If the iPhone is really no longer an AT&T exclusive in the new year as many analysts are now suggesting and/or predicting, at least one carrier doesn’t want to get caught with its pants down. Verizon Wireless says it has made the changes it would need to make to its network in order to handle what would obviously be a new surge in data traffic.
Better to be safe than sorry, I guess?
Quite a surprising statement considering the company is spending quite a bit of money putting down Apple in its “Droid Does” ads that we’ve all been getting peppered with for the past two months plus. But in a way it’s not because Verizon has watched as AT&T’s network problems have become a serious liability to the company, “Operation Chokehold” notwithstanding.

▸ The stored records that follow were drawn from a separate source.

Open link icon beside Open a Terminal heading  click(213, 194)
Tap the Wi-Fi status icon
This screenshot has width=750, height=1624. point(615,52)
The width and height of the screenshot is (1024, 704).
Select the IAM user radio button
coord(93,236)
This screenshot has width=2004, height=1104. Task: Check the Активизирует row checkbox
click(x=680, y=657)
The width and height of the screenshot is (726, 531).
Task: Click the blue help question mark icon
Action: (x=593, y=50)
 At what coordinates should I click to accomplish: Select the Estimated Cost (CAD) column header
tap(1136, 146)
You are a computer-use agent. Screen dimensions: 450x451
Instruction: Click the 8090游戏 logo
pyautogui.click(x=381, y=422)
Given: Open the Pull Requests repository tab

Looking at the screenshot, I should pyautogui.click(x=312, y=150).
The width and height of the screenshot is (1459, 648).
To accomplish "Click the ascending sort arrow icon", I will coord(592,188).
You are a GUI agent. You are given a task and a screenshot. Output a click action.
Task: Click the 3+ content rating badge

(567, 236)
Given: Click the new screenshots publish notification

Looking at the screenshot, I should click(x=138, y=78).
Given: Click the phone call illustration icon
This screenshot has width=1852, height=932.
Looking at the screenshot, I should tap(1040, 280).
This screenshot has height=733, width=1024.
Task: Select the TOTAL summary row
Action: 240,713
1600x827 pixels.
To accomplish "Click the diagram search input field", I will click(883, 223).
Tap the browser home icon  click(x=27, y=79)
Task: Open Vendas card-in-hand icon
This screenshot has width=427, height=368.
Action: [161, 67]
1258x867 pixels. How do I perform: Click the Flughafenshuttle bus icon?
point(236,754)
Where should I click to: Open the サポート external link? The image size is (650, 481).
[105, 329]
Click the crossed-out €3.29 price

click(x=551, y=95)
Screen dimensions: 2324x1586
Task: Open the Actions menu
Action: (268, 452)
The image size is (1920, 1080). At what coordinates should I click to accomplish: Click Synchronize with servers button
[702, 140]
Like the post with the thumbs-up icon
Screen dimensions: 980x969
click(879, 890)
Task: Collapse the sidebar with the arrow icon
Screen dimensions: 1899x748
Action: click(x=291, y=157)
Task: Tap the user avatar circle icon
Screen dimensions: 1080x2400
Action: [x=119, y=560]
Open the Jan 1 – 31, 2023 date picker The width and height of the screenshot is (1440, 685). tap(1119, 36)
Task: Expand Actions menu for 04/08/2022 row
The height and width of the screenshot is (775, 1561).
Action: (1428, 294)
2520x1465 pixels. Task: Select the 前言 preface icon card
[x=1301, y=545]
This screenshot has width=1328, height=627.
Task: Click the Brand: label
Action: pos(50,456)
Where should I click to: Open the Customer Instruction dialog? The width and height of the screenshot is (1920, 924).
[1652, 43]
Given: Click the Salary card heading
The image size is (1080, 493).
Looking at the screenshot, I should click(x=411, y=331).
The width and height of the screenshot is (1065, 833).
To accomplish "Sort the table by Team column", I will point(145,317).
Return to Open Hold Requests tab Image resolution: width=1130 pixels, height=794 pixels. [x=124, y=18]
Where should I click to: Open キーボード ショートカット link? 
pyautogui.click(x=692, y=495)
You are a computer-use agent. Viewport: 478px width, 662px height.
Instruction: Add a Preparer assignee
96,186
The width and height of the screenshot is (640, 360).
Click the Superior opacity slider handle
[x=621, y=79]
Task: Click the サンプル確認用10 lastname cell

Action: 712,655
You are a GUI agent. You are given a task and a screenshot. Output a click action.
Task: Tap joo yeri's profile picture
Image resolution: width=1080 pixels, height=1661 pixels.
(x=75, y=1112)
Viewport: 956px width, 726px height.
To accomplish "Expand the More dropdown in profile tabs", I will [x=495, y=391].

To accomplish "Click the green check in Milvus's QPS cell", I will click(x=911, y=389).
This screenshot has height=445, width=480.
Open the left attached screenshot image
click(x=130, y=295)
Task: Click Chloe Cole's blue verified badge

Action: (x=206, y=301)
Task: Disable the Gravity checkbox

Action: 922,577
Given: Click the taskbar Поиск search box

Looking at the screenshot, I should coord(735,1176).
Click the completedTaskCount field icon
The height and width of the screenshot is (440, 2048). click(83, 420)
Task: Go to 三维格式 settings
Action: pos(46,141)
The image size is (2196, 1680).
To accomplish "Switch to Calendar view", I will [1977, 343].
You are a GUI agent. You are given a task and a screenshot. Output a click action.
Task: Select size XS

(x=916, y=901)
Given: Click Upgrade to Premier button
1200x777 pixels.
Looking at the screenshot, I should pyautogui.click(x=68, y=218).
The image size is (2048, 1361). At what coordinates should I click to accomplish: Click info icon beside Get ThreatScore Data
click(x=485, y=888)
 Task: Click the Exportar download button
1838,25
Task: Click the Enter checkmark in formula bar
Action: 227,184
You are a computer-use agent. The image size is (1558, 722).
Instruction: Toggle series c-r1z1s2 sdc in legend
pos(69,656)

“Absolutely, I think we could handle it,” Verizon Wireless CTO Anthony Melone told BusinessWeek in an interview. Now, lets not get the story twisted here: Melone is not saying there is any deal yet, but its pretty much common knowledge that the two sides have at least discussed possible partnerships in the past.
Verizon has gone the opposite way of AT&T over the past several years in investing in network infrastructure, spending about $19 billion on the network itself over the past three years. As Gizmodo points out, AT&T’s spending since the iPhone launch on the network itself has actually decreased.
With Verizon readily talking about it’s iPhone readiness, I wonder if T-Mobile USA will start making overtures as well. The carrier has been mentioned much more often recently as a logical next carrier for the device, as it would take minimal changes (adding TMUS’ 1700MHz band to the 3G chip of the iPhone) for it to work.
Going to Verizon — and CDMA — requires a much more involved rework of the device. Going to be an interesting 2010 in iPhoneland, that’s for sure.